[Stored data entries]
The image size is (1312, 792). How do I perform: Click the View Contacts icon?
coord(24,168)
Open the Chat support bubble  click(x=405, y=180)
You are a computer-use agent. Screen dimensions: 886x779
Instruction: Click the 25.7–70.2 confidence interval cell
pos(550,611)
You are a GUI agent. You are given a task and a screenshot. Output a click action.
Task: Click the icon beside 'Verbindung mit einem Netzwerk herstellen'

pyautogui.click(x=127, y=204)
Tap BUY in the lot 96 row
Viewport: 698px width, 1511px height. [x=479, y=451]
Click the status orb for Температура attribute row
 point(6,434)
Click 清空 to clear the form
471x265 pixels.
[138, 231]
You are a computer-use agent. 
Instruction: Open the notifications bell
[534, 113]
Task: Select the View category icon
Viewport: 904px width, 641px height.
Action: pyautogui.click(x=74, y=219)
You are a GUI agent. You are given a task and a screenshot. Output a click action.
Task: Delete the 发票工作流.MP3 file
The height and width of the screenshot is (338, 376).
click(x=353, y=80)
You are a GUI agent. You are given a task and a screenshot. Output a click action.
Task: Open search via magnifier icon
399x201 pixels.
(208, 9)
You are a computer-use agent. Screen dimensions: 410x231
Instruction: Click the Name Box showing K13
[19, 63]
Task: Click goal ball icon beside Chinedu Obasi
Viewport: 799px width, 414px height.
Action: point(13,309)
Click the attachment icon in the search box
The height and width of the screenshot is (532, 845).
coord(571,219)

### [WORK ITEM]
Word for word, copy out the data.

### [ANSWER SECTION]
The image size is (1312, 792). How do I perform: Click the View Contacts icon?
coord(24,168)
Open the Chat support bubble  click(x=405, y=180)
You are a computer-use agent. Screen dimensions: 886x779
Instruction: Click the 25.7–70.2 confidence interval cell
pos(550,611)
You are a GUI agent. You are given a task and a screenshot. Output a click action.
Task: Click the icon beside 'Verbindung mit einem Netzwerk herstellen'

pyautogui.click(x=127, y=204)
Tap BUY in the lot 96 row
Viewport: 698px width, 1511px height. [x=479, y=451]
Click the status orb for Температура attribute row
 point(6,434)
Click 清空 to clear the form
471x265 pixels.
[138, 231]
You are a computer-use agent. 
Instruction: Open the notifications bell
[534, 113]
Task: Select the View category icon
Viewport: 904px width, 641px height.
Action: pyautogui.click(x=74, y=219)
You are a GUI agent. You are given a task and a screenshot. Output a click action.
Task: Delete the 发票工作流.MP3 file
The height and width of the screenshot is (338, 376).
click(x=353, y=80)
You are a GUI agent. You are given a task and a screenshot. Output a click action.
Task: Open search via magnifier icon
399x201 pixels.
(208, 9)
You are a computer-use agent. Screen dimensions: 410x231
Instruction: Click the Name Box showing K13
[19, 63]
Task: Click goal ball icon beside Chinedu Obasi
Viewport: 799px width, 414px height.
Action: point(13,309)
Click the attachment icon in the search box
The height and width of the screenshot is (532, 845).
coord(571,219)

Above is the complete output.